> _Text shown_:
* * *

WorldNetDaily just loves a good conspiracy theory. Look at how fast it jumped on (discredited) claims of a never-arrested third suspect in the San Bernardino shootings — since we originally wrote about it, WND columnists Pamela Geller and Jack Cashill have also pushed the conspiracy.
That one apparently reminded WND of an earlier, never-proven conspiracy it promoted — that there was a third, Middle Eastern man involved in the 1995 bombing of the Murrah federal building in Oklahoma City. WND published a book by a local TV reporter, Jayna Davis, pushing the conspiracy theory. (The book was published in 2004, when WND’s book imprint was operated with religious-oriented publisher Thomas Nelson; when that deal ended, Thomas Nelson got to keep the rights to most of the titles published under it.)
A Dec. 27 WND article by Leo Hohmann rehashes Davis’ conspiracy theory about the purported involvement of a “shadowy Middle Easterner” who “was seen in the Ryder truck with Timothy McVeigh” before the bombing,but the FBI “had their case of “homegrown domestic terror” against two native-born Americans, Timothy McVeigh and Terry Nichols, and they refused to consider that the case may have involved an element of international terror.” Hohmann goes on to quote Davis asserting there are “striking parallels between 1995 and what is happening today” and that both the Oklahoma City and San Bernardino attacks were, in Hohmann’s words, “part of a larger network of sleeper cells operating within the United States.”
Hohmann doesn’t mention that despite all the circumstantial evidence Davis and WND have pushed on the Oklahoma City bombing, no Middle Eastern connection has been established. When Davis’ “shadowy Middle Easterner,” Hussain al-Hussaini, was arrested on unrelated charges in 2011, an FBI spokesperson stated that al-Hussaini was “thoroughly investigated” in connection with the Oklahoma City bombing and “was found to not have any role whatsoever in the attack on the Murrah Federal Building in 1995.” The spokesperson added, “The investigation was closed and the FBI has no further interest in that individual.”
Then as now, WND has no intention of letting the facts get in the way of a good conspiracy theory — especially when “shadowy Middle Easterners” play a role.

* * *

> _Supplied material_:
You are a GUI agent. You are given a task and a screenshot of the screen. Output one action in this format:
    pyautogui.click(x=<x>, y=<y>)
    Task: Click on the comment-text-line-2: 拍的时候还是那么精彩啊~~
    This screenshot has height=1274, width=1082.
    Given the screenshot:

* * *

> _Questions to answer_:
1. In the article on WND's conspiracy theories, why did the FBI say it had no further interest in Hussain al-Hussaini? Answer in one to three sentences.
2. Translate this sentence from the article on WND's conspiracy theories into Spanish: "Hohmann doesn’t mention that despite all the circumstantial evidence Davis and WND have pushed on the Oklahoma City bombing, no Middle Eastern connection has been established."
3. Answer these questions from the article on WND's conspiracy theories:
(a) In what year was the book by Jayna Davis published?
(b) Who wrote the Dec. 27 WND article?
(c) In what year was Hussain al-Hussaini arrested on unrelated charges?

> _List of solutions_:
1. An FBI spokesperson said al-Hussaini had been "thoroughly investigated" in connection with the Oklahoma City bombing. The FBI found he had no role in the attack on the Murrah Federal Building, so it closed the investigation.

2. Hohmann no menciona que, pese a todas las pruebas circunstanciales que Davis y WND han promovido sobre el atentado de Oklahoma City, no se ha establecido ninguna conexión con Oriente Medio.

3.
(a) 2004
(b) Leo Hohmann
(c) 2011